#### Work instructions:
Rewrite the part of the material that opens with the line containing "Task: Select the Rich Text email option" and closes with the line containing "pyautogui.click(x=803, y=339)", replacing "Rich Text" with "Plain Text" and leaving everything else unchanged. Give only those lines.

#### Data to use:
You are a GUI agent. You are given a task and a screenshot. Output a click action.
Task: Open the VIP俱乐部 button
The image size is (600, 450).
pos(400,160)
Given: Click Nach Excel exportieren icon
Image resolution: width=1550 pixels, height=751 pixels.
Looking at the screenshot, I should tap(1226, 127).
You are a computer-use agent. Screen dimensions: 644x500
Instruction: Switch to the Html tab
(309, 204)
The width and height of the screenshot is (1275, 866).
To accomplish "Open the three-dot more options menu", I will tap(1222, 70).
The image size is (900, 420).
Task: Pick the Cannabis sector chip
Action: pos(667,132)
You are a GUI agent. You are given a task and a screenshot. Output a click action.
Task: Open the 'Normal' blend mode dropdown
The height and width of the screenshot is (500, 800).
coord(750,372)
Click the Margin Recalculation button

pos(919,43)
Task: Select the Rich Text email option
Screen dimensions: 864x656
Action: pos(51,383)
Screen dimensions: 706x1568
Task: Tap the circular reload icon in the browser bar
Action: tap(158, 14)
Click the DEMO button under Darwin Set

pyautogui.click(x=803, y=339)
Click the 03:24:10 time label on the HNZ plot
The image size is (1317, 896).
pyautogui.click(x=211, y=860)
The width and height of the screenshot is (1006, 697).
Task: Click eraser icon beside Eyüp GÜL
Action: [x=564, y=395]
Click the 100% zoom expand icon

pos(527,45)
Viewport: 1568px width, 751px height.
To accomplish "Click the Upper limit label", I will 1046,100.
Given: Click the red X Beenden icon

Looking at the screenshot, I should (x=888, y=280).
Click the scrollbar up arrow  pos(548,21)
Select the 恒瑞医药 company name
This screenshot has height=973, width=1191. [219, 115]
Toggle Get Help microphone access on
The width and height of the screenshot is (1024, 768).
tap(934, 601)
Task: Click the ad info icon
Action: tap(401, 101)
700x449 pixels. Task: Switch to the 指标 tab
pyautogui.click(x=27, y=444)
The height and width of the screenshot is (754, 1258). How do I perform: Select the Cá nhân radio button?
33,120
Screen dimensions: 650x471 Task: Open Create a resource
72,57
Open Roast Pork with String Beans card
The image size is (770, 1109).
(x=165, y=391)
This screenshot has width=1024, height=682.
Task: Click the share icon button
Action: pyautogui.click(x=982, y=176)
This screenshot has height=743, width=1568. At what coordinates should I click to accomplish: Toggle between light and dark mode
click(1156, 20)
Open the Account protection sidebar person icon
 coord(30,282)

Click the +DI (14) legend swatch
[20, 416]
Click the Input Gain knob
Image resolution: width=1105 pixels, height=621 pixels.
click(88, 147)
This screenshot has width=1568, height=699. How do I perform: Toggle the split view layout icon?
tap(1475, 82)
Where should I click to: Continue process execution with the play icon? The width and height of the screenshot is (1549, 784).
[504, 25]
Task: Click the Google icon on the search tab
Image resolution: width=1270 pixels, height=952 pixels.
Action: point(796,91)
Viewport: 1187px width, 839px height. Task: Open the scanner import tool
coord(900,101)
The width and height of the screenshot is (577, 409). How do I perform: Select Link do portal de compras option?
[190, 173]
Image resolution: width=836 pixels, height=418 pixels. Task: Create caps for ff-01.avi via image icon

#### Finished exercise:
Task: Select the Plain Text email option
Screen dimensions: 864x656
Action: pos(51,383)
Screen dimensions: 706x1568
Task: Tap the circular reload icon in the browser bar
Action: tap(158, 14)
Click the DEMO button under Darwin Set

pyautogui.click(x=803, y=339)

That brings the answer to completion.